RECORD EXTRACTS:
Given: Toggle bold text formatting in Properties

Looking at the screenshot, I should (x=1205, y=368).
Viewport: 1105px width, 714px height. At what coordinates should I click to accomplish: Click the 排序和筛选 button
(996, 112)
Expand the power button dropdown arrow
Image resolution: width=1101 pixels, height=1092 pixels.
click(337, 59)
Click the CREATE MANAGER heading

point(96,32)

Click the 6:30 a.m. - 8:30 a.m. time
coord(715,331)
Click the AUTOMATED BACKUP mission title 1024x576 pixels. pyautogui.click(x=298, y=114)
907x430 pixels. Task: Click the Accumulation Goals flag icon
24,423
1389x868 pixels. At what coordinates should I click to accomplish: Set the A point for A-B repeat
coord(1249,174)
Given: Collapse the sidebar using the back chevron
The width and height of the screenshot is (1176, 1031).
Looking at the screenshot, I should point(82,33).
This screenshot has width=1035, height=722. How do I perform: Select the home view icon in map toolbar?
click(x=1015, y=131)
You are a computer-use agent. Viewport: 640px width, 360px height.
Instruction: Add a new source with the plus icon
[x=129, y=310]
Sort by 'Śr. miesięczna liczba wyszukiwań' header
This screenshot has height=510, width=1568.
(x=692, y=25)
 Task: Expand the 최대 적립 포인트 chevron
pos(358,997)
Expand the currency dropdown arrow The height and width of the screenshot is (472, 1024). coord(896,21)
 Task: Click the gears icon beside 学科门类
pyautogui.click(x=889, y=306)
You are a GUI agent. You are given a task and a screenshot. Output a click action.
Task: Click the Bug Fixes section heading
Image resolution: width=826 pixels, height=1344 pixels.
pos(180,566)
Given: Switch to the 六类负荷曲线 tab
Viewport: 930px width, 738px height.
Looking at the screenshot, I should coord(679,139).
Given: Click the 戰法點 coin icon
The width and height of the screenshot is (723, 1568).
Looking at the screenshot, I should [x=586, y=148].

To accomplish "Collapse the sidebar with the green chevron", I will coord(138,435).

BRIEF: Put every line of the data above into a numbered list, omitting blank lines.

RESPONSE BELOW:
1. Given: Toggle bold text formatting in Properties
2. Looking at the screenshot, I should (x=1205, y=368).
3. Viewport: 1105px width, 714px height. At what coordinates should I click to accomplish: Click the 排序和筛选 button
4. (996, 112)
5. Expand the power button dropdown arrow
6. Image resolution: width=1101 pixels, height=1092 pixels.
7. click(337, 59)
8. Click the CREATE MANAGER heading
9. point(96,32)
10. Click the 6:30 a.m. - 8:30 a.m. time
11. coord(715,331)
12. Click the AUTOMATED BACKUP mission title 1024x576 pixels. pyautogui.click(x=298, y=114)
13. 907x430 pixels. Task: Click the Accumulation Goals flag icon
14. 24,423
15. 1389x868 pixels. At what coordinates should I click to accomplish: Set the A point for A-B repeat
16. coord(1249,174)
17. Given: Collapse the sidebar using the back chevron
18. The width and height of the screenshot is (1176, 1031).
19. Looking at the screenshot, I should point(82,33).
20. This screenshot has width=1035, height=722. How do I perform: Select the home view icon in map toolbar?
21. click(x=1015, y=131)
22. You are a computer-use agent. Viewport: 640px width, 360px height.
23. Instruction: Add a new source with the plus icon
24. [x=129, y=310]
25. Sort by 'Śr. miesięczna liczba wyszukiwań' header
26. This screenshot has height=510, width=1568.
27. (x=692, y=25)
28.  Task: Expand the 최대 적립 포인트 chevron
29. pos(358,997)
30. Expand the currency dropdown arrow The height and width of the screenshot is (472, 1024). coord(896,21)
31.  Task: Click the gears icon beside 学科门类
32. pyautogui.click(x=889, y=306)
33. You are a GUI agent. You are given a task and a screenshot. Output a click action.
34. Task: Click the Bug Fixes section heading
35. Image resolution: width=826 pixels, height=1344 pixels.
36. pos(180,566)
37. Given: Switch to the 六类负荷曲线 tab
38. Viewport: 930px width, 738px height.
39. Looking at the screenshot, I should coord(679,139).
40. Given: Click the 戰法點 coin icon
41. The width and height of the screenshot is (723, 1568).
42. Looking at the screenshot, I should [x=586, y=148].
43. To accomplish "Collapse the sidebar with the green chevron", I will coord(138,435).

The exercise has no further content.